BEGIN Material provided
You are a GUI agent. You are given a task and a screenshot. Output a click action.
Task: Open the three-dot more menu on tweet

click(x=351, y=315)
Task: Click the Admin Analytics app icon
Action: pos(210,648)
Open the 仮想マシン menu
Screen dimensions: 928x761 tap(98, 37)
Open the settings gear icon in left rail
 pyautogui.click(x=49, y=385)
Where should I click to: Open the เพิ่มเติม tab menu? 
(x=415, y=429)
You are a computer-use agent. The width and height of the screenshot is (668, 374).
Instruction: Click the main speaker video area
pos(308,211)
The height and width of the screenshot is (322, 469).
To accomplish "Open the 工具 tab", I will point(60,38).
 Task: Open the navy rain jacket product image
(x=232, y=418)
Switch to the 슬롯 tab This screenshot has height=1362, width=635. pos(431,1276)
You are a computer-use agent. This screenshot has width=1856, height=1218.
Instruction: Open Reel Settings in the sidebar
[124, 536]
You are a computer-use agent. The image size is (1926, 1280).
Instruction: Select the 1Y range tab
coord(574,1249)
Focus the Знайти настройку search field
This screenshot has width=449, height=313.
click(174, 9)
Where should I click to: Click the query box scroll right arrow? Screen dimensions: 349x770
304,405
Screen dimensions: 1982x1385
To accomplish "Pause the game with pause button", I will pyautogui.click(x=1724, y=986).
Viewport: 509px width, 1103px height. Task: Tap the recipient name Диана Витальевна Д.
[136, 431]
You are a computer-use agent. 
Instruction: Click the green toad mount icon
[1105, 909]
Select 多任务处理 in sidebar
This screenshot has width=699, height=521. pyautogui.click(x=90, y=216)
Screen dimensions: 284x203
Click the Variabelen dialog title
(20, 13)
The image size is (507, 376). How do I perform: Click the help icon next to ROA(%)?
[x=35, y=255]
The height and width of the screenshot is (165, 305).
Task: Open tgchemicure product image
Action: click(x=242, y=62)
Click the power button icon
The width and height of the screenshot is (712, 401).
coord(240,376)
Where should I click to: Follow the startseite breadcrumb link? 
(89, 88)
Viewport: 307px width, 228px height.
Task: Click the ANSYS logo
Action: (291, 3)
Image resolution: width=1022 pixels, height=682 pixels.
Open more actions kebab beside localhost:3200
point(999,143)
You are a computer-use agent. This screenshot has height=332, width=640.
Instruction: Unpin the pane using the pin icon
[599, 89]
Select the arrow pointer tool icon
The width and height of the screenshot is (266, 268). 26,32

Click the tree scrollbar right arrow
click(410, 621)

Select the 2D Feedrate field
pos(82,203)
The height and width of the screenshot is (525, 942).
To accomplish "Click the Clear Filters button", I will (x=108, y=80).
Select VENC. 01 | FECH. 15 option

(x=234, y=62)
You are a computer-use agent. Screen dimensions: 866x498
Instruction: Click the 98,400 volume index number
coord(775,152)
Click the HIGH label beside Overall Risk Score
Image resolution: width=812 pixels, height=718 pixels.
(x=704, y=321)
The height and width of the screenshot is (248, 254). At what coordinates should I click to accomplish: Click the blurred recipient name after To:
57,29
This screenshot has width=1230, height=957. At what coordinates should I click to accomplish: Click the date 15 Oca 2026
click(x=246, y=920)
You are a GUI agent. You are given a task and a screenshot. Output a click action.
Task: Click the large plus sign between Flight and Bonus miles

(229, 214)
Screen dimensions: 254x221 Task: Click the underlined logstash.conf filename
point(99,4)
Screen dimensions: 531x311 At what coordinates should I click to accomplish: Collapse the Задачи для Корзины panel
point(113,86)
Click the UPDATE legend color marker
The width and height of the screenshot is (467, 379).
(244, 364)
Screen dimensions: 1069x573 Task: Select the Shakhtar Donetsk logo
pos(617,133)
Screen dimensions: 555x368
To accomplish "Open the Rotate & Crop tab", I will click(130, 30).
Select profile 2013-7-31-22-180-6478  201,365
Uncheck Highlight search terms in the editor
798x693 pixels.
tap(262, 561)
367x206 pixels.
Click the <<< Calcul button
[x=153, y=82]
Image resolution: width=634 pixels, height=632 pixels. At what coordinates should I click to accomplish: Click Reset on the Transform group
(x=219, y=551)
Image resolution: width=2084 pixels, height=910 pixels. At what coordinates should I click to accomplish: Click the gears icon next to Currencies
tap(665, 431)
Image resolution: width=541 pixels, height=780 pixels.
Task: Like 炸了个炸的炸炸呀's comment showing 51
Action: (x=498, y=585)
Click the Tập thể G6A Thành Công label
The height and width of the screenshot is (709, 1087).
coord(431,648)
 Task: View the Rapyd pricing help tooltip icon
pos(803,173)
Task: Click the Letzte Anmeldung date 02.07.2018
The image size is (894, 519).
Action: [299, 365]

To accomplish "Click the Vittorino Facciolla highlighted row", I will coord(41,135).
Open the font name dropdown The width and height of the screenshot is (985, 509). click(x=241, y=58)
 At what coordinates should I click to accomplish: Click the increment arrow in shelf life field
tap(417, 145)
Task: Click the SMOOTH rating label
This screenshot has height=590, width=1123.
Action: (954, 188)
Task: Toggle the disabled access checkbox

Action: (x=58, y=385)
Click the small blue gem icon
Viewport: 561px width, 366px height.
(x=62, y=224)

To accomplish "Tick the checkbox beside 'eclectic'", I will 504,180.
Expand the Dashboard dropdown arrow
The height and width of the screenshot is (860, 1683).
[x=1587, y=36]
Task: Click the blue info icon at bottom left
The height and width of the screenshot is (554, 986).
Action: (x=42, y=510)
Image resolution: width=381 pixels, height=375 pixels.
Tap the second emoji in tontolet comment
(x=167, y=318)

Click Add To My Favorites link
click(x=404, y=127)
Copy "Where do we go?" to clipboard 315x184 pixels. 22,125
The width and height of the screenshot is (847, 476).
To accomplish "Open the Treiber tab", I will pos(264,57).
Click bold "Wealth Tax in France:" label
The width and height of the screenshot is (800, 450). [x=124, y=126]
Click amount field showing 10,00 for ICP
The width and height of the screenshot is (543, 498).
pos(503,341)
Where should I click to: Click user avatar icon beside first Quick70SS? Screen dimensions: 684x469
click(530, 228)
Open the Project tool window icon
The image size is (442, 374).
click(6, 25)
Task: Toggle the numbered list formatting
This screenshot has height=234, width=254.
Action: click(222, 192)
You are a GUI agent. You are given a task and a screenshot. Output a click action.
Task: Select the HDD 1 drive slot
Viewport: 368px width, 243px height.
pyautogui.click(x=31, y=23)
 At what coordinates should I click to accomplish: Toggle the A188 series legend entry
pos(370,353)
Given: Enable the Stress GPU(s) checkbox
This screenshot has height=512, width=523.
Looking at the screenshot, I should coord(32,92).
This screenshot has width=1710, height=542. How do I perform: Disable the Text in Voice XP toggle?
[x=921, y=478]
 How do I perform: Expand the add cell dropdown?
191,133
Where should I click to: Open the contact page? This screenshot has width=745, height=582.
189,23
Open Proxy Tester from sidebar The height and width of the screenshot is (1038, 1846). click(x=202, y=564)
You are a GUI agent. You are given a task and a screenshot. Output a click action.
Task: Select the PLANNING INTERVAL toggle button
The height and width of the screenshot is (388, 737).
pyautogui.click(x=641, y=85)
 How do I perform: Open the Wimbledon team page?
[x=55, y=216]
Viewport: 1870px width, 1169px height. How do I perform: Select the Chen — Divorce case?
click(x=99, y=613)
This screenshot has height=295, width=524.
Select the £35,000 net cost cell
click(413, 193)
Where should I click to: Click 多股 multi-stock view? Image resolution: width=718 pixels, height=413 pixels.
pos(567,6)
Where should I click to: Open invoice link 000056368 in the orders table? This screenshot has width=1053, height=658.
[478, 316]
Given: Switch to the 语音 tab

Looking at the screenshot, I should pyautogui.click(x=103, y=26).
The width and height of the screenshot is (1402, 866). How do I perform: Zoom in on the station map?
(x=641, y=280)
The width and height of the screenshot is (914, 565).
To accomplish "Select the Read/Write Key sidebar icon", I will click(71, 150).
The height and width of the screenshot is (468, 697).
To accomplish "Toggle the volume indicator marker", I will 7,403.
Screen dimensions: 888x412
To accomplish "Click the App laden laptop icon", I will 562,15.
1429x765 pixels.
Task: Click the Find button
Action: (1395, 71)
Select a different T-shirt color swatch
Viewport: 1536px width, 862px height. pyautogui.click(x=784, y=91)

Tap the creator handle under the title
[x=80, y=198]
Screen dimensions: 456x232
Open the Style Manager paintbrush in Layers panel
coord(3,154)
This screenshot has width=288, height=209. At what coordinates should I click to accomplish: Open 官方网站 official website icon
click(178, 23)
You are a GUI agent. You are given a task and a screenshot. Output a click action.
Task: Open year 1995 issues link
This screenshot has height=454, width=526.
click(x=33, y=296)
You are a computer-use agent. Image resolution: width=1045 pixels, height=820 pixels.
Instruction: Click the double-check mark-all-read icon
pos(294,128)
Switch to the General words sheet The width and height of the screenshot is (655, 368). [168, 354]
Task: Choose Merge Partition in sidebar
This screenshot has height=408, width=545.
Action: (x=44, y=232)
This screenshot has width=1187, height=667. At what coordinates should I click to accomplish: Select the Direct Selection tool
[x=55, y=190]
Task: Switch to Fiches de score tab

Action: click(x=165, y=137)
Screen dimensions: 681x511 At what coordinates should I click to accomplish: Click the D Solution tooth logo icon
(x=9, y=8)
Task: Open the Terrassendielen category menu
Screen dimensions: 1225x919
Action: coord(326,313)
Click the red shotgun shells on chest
END Material provided
Format the lines of the listing above, from the line with "Click Add To My Favorites link" to the line with "Looking at the screenshot, I should coord(32,92).", as a JSON list of strings with one string per line and blank lines omitted.

▸ **Written solution**
[
  "Click Add To My Favorites link",
  "click(x=404, y=127)",
  "Copy \"Where do we go?\" to clipboard 315x184 pixels. 22,125",
  "The width and height of the screenshot is (847, 476).",
  "To accomplish \"Open the Treiber tab\", I will pos(264,57).",
  "Click bold \"Wealth Tax in France:\" label",
  "The width and height of the screenshot is (800, 450). [x=124, y=126]",
  "Click amount field showing 10,00 for ICP",
  "The width and height of the screenshot is (543, 498).",
  "pos(503,341)",
  "Where should I click to: Click user avatar icon beside first Quick70SS? Screen dimensions: 684x469",
  "click(530, 228)",
  "Open the Project tool window icon",
  "The image size is (442, 374).",
  "click(6, 25)",
  "Task: Toggle the numbered list formatting",
  "This screenshot has height=234, width=254.",
  "Action: click(222, 192)",
  "You are a GUI agent. You are given a task and a screenshot. Output a click action.",
  "Task: Select the HDD 1 drive slot",
  "Viewport: 368px width, 243px height.",
  "pyautogui.click(x=31, y=23)",
  " At what coordinates should I click to accomplish: Toggle the A188 series legend entry",
  "pos(370,353)",
  "Given: Enable the Stress GPU(s) checkbox",
  "This screenshot has height=512, width=523.",
  "Looking at the screenshot, I should coord(32,92)."
]